◆ **Given data**:
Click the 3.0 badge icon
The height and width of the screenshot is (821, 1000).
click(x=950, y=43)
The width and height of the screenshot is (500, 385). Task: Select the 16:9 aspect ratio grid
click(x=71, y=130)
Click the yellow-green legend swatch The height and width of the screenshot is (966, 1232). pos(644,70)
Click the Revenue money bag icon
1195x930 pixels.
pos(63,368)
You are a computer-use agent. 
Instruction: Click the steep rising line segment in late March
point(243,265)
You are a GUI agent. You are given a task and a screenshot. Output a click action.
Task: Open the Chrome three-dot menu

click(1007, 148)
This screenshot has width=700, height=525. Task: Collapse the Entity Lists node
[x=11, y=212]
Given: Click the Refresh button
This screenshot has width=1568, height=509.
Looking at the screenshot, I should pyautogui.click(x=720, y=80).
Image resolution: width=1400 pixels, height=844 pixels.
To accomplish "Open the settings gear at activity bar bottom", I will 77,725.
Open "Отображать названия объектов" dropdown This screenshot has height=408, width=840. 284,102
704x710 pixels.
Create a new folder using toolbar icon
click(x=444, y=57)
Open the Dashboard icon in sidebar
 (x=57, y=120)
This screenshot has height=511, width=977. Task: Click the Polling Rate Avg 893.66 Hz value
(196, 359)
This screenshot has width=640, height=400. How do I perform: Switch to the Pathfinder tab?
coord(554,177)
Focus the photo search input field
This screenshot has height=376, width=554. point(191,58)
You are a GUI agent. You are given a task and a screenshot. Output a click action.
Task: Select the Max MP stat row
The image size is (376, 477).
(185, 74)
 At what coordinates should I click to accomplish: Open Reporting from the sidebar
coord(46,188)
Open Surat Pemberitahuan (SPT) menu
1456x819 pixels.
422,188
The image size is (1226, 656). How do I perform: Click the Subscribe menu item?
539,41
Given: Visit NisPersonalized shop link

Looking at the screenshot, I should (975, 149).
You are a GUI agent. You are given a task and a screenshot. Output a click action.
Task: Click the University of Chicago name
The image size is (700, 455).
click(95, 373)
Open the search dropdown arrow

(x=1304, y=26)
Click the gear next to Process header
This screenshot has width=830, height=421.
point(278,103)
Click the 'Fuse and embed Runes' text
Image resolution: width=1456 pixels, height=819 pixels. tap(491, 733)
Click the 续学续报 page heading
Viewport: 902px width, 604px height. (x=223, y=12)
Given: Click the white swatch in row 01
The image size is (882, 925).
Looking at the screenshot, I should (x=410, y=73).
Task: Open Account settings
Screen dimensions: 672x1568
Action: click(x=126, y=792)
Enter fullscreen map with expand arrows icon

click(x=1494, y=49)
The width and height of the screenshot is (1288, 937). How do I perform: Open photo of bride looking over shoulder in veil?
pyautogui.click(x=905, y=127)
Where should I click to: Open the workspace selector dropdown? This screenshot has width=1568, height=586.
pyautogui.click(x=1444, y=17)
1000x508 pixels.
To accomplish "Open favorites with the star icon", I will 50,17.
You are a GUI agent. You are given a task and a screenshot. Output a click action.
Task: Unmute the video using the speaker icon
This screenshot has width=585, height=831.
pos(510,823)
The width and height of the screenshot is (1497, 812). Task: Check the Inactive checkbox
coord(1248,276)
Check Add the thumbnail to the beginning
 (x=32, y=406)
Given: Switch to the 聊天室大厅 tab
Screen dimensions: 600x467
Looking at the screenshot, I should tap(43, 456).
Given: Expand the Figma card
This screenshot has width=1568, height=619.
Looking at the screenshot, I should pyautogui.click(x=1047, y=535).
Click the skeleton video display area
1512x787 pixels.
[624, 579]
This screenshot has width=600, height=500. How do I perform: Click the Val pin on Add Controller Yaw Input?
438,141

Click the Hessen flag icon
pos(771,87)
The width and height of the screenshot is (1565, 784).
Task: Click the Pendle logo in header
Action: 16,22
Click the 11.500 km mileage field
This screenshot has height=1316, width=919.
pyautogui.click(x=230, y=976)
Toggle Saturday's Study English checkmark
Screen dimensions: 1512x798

◆ **Problem to work on**: Please give the records that open with the line containing "Click the yellow-green" and close with the line containing "(x=57, y=120)" as a Markdown table, leaving out blank lines. Use a Row column for the row number and an Entry column for the line.

◆ **Written reply**:
| Row | Entry |
|---|---|
| 1 | Click the yellow-green legend swatch The height and width of the screenshot is (966, 1232). pos(644,70) |
| 2 | Click the Revenue money bag icon |
| 3 | 1195x930 pixels. |
| 4 | pos(63,368) |
| 5 | You are a computer-use agent.  |
| 6 | Instruction: Click the steep rising line segment in late March |
| 7 | point(243,265) |
| 8 | You are a GUI agent. You are given a task and a screenshot. Output a click action. |
| 9 | Task: Open the Chrome three-dot menu |
| 10 | click(1007, 148) |
| 11 | This screenshot has width=700, height=525. Task: Collapse the Entity Lists node |
| 12 | [x=11, y=212] |
| 13 | Given: Click the Refresh button |
| 14 | This screenshot has width=1568, height=509. |
| 15 | Looking at the screenshot, I should pyautogui.click(x=720, y=80). |
| 16 | Image resolution: width=1400 pixels, height=844 pixels. |
| 17 | To accomplish "Open the settings gear at activity bar bottom", I will 77,725. |
| 18 | Open "Отображать названия объектов" dropdown This screenshot has height=408, width=840. 284,102 |
| 19 | 704x710 pixels. |
| 20 | Create a new folder using toolbar icon |
| 21 | click(x=444, y=57) |
| 22 | Open the Dashboard icon in sidebar |
| 23 |  (x=57, y=120) |